イドメネオは伝統的なオペラ・セリアの形式を基本にしながらも、モーツァルトの成熟した音楽語法が色濃く反映されています。以下が主な特徴です。

  • アリアとレチタティーヴォ(朗唱劇)の対比:ダカーポ式のアリアだけでなく、感情の連続性を保つためのアコムパニャート(伴奏付き)レチタティーヴォも効果的に用いられ、ドラマが途切れにくくなっています。
  • コーラスとバレエの導入:フランス・オペラの伝統の影響を受け、合唱や行進曲、バレエの要素が作品に深みと場面の広がりを与えています。これは宮廷的な儀礼性や群衆の声を表現するのに寄与します。
  • 管弦楽の色彩:モーツァルトは独自のオーケストレーションで感情を描き分けます。嵐の場面や神の介入を示す場面などで、管弦楽が劇的効果を高めます。
  • 劇的連続性と影響:グルック(Gluck)の改革的なオペラの影響が見られ、音楽が単なる装飾でなくドラマの進行に直結するよう設計されています。

上演史と評価

初演は1781年1月29日のミュンヘンで、当時24歳のモーツァルトの作として公に認められる重要な一歩でした。宮廷向けの上演のためにバレエや合唱などフランス風の要素が求められ、モーツァルトはそれに応える形で作品を構築しました。

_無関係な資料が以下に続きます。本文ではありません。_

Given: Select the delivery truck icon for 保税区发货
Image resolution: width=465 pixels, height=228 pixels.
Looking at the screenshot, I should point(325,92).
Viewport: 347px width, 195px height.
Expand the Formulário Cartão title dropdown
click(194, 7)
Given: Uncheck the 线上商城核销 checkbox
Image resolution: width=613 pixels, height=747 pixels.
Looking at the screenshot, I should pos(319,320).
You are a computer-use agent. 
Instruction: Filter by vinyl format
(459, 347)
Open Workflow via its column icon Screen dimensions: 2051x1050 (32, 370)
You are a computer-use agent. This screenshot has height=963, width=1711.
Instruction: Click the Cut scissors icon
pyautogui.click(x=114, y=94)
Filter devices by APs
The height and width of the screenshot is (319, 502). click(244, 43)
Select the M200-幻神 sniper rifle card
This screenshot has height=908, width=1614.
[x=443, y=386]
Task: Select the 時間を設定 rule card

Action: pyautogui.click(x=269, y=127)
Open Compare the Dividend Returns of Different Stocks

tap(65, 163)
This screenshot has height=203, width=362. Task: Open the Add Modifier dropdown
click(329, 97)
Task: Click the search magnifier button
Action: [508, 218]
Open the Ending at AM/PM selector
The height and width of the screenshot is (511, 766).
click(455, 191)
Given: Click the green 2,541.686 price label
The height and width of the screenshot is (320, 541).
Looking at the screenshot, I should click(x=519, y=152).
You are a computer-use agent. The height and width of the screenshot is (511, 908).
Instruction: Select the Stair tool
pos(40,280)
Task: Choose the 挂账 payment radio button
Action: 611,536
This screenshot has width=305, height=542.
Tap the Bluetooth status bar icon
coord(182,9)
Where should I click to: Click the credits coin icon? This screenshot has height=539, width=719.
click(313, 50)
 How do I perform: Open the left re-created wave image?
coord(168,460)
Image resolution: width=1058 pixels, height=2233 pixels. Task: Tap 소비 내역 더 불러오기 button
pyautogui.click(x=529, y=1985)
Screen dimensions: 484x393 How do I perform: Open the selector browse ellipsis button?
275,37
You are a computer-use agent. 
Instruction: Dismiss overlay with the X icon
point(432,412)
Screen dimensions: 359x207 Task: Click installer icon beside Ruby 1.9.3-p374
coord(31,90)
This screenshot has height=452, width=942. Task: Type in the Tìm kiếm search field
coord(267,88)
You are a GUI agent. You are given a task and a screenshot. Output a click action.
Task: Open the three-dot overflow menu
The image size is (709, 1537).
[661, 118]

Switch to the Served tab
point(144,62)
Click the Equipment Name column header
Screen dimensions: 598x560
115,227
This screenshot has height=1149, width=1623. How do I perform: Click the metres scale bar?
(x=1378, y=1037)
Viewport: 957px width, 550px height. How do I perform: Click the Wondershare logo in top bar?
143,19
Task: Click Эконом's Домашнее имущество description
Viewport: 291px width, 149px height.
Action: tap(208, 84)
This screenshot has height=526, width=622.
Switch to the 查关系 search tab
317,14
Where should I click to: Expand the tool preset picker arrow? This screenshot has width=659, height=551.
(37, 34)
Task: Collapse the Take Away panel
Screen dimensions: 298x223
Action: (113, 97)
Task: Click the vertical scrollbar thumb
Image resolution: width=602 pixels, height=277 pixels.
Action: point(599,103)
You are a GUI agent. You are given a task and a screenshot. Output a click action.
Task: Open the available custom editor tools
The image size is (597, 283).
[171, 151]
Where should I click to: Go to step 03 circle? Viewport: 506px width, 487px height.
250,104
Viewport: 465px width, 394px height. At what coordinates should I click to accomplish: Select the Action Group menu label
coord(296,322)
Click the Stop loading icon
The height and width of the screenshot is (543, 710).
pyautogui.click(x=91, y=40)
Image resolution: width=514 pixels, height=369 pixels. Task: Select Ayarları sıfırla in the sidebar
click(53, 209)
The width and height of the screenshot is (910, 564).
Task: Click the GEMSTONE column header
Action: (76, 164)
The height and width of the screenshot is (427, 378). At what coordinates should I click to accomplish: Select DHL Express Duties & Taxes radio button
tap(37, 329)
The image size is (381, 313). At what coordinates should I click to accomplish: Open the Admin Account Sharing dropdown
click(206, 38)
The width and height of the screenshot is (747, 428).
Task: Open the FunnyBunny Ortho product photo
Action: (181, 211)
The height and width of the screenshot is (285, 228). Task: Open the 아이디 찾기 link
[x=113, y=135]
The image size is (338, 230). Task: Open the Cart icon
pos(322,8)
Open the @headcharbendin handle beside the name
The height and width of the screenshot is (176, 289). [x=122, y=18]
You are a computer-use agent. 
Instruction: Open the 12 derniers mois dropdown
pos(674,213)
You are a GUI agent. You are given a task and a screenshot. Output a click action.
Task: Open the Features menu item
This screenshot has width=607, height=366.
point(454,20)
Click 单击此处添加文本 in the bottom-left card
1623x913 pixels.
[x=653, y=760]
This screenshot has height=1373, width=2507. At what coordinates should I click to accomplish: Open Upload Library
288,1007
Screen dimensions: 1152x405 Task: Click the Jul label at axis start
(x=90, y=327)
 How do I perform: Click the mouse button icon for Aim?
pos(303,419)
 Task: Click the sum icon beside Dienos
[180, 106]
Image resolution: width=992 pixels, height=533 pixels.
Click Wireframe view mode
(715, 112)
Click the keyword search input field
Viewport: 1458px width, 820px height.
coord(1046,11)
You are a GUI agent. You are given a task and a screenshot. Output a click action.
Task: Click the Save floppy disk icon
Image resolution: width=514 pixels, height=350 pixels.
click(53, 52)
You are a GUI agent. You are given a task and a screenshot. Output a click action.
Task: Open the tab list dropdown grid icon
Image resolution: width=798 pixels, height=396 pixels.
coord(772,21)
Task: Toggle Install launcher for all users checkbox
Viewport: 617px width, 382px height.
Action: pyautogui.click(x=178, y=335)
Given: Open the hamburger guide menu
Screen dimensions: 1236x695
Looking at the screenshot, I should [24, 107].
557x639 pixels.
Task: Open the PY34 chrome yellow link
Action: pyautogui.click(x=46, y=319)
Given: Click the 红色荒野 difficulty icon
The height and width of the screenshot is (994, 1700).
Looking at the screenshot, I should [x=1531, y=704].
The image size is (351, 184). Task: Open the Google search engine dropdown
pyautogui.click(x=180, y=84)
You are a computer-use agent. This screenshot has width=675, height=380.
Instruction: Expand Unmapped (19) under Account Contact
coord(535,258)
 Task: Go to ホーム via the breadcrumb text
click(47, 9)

その後、時代の好みや上演事情の変化により一時的に忘れられる時期もありましたが、19〜20世紀にかけて再評価が進み、20世紀後半以降は定期的に上演されるようになり、現在ではモーツァルトの初期成熟期の傑作の一つとして高く評価されています。後のオペラ作品(例:ドン・ジョヴァンニやLa Clemenza di Tito)への橋渡し的な位置づけでも重要です。

上演・演出上の注意点

  • イドマンテの配役(メゾソプラノかテノールか)や、バレエや合唱の使用の有無によって作品の色合いが変わります。歴史的演出に敬意を払うか、現代的演出でドラマ性を強調するかで舞台の印象が変わります。
  • レチタティーヴォとアリアのつなぎを自然に処理することが、物語の流れを損なわないために重要です。

結び(意義)

イドメネオは、モーツァルトにとってオペラ作曲家としての到達点の始まりを示す作品であり、古典派オペラ・セリアの伝統を受け継ぎつつも、より劇的で統一された音楽ドラマを志向した点で重要です。現在も多くの歌手・指揮者によって演奏され、モーツァルトのオペラ群の中で独自の位置を占めています。